# Do this
Duplicate the whole text about Birrarung Marr word for word.

# Reading text

Birrarung Marr is an inner-city park between the central business district in Melbourne, Victoria, Australia and the Yarra River. It was opened in 2002. The name refers to the bank of Birrarung, the 'river of mists', in the Woiwurrung language of the Wurundjeri people, the Indigenous inhabitants at the time of European colonisation of the Melbourne area.

Location
The 8 hectare (20 acre) park lies immediately to the south-east of the central business district, between Flinders Street and the north bank of the Yarra River, east of Flinders Street station, and west of Exhibition Street, Batman Avenue and the Rod Laver Arena.

History
In 1856 the colonial government indicated that the marshy site of Birrarung Marr was intended for park or ornamental purposes. However, several institutions including a morgue had already been established there, more still were developed, and facilities including the old State Swimming Centre remained until the late 20th century. The first rail line crossed the area in 1859 and railways eventually occupied most of the parkland between Melbourne's central business district (CBD) and the Yarra River. At the 19th century's end, these impacts were outstripped by reconstruction of the Yarra River itself, which was straightened, widened and deepened, with tree-lined avenues formed along the built-up banks.

In 1992 the new Victorian Government under Premier Jeff Kennett initiated a development program focused on central Melbourne. For the centrepiece of this program, the State and City of Melbourne jointly sponsored an architectural design competition for Federation Square. The creation of Birrarung Marr resulted from the reorganisation of infrastructure and land uses near Federation Square, including clearance of the Jolimont railyards, and diversion of Batman Avenue away from the river bank to connect to Exhibition Street. These works enabled reclamation of land from the former rail yards and roadway to create Melbourne's first significant new inner city park in one hundred years. 

Construction of Birrarung Marr began in 2000. The project was a joint venture by the City of Melbourne, which provided A$15.6 million to design and build the park, and the State Government of Victoria, which funded the railway rationalisation and clearance of the site. The park was formally opened to the public on Australia Day, 26 January 2002.

Data entries:
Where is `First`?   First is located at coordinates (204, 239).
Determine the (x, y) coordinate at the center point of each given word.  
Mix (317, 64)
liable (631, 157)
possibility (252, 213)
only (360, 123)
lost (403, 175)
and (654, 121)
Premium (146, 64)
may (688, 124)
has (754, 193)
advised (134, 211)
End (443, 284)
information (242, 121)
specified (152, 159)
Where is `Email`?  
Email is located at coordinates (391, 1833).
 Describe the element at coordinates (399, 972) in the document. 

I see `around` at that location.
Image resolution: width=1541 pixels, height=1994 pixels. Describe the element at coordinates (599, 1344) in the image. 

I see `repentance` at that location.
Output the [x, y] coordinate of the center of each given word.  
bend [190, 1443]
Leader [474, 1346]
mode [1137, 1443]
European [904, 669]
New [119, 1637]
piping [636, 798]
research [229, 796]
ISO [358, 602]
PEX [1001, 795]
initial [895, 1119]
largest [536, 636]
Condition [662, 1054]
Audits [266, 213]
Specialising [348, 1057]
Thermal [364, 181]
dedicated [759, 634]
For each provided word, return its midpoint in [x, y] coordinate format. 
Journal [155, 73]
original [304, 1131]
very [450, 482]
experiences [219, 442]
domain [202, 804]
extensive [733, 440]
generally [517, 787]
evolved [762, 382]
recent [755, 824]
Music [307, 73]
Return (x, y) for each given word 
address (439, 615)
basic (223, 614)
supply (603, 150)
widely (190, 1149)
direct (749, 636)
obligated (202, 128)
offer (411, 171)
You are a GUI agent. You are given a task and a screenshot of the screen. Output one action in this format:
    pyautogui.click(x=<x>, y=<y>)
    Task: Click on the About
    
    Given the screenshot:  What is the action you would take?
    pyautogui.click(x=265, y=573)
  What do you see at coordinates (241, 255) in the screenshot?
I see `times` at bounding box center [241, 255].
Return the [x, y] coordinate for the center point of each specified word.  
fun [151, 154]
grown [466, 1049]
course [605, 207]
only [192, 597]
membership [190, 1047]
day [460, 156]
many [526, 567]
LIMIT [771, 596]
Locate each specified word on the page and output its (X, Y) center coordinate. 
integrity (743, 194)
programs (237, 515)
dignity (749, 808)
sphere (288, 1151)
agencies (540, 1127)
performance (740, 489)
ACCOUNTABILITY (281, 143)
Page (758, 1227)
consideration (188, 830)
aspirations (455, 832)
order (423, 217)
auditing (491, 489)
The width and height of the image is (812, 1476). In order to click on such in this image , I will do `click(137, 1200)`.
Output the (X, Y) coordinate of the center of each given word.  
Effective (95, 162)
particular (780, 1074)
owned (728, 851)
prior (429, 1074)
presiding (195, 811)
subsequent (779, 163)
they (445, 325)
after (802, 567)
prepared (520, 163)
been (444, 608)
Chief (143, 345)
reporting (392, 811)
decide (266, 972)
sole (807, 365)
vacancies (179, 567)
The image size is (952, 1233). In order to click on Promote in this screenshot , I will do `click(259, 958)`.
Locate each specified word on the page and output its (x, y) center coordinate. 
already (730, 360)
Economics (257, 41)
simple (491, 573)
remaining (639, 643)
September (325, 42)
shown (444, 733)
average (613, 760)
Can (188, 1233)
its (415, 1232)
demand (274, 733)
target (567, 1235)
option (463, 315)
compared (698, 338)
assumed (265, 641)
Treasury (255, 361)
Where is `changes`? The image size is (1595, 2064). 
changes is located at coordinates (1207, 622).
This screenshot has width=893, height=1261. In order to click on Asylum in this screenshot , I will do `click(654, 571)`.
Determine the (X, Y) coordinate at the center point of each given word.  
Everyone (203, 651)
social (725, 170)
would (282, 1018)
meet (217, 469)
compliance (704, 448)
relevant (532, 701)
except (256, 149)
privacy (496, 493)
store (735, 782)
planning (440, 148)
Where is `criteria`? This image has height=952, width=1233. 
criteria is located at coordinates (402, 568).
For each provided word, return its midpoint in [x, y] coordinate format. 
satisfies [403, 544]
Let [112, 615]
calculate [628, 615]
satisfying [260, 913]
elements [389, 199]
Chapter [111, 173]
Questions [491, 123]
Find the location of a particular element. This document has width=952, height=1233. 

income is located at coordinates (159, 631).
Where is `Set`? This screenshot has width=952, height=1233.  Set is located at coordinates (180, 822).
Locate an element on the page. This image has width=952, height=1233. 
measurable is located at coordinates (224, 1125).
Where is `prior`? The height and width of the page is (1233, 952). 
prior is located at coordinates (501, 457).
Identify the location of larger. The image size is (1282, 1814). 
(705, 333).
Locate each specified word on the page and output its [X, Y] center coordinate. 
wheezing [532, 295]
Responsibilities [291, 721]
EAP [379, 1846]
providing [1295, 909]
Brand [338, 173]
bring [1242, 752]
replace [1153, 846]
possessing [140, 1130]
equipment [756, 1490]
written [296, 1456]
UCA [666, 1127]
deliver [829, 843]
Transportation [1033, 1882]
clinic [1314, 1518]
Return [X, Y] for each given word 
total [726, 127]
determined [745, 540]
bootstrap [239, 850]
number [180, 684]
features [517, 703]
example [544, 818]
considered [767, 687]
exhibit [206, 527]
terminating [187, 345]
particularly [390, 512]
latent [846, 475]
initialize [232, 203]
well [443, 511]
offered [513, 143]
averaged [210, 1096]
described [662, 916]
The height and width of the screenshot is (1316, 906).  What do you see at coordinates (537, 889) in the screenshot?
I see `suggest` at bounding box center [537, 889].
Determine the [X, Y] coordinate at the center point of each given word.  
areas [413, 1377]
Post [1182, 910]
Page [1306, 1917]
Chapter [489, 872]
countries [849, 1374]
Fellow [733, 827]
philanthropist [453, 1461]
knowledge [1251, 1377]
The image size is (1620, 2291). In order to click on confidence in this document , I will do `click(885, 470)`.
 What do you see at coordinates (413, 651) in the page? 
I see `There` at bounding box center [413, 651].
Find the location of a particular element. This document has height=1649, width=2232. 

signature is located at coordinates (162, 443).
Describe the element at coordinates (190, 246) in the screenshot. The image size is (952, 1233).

# Worked solution
Birrarung Marr is an inner-city park between the central business district in Melbourne, Victoria, Australia and the Yarra River. It was opened in 2002. The name refers to the bank of Birrarung, the 'river of mists', in the Woiwurrung language of the Wurundjeri people, the Indigenous inhabitants at the time of European colonisation of the Melbourne area.

Location
The 8 hectare (20 acre) park lies immediately to the south-east of the central business district, between Flinders Street and the north bank of the Yarra River, east of Flinders Street station, and west of Exhibition Street, Batman Avenue and the Rod Laver Arena.

History
In 1856 the colonial government indicated that the marshy site of Birrarung Marr was intended for park or ornamental purposes. However, several institutions including a morgue had already been established there, more still were developed, and facilities including the old State Swimming Centre remained until the late 20th century. The first rail line crossed the area in 1859 and railways eventually occupied most of the parkland between Melbourne's central business district (CBD) and the Yarra River. At the 19th century's end, these impacts were outstripped by reconstruction of the Yarra River itself, which was straightened, widened and deepened, with tree-lined avenues formed along the built-up banks.

In 1992 the new Victorian Government under Premier Jeff Kennett initiated a development program focused on central Melbourne. For the centrepiece of this program, the State and City of Melbourne jointly sponsored an architectural design competition for Federation Square. The creation of Birrarung Marr resulted from the reorganisation of infrastructure and land uses near Federation Square, including clearance of the Jolimont railyards, and diversion of Batman Avenue away from the river bank to connect to Exhibition Street. These works enabled reclamation of land from the former rail yards and roadway to create Melbourne's first significant new inner city park in one hundred years. 

Construction of Birrarung Marr began in 2000. The project was a joint venture by the City of Melbourne, which provided A$15.6 million to design and build the park, and the State Government of Victoria, which funded the railway rationalisation and clearance of the site. The park was formally opened to the public on Australia Day, 26 January 2002.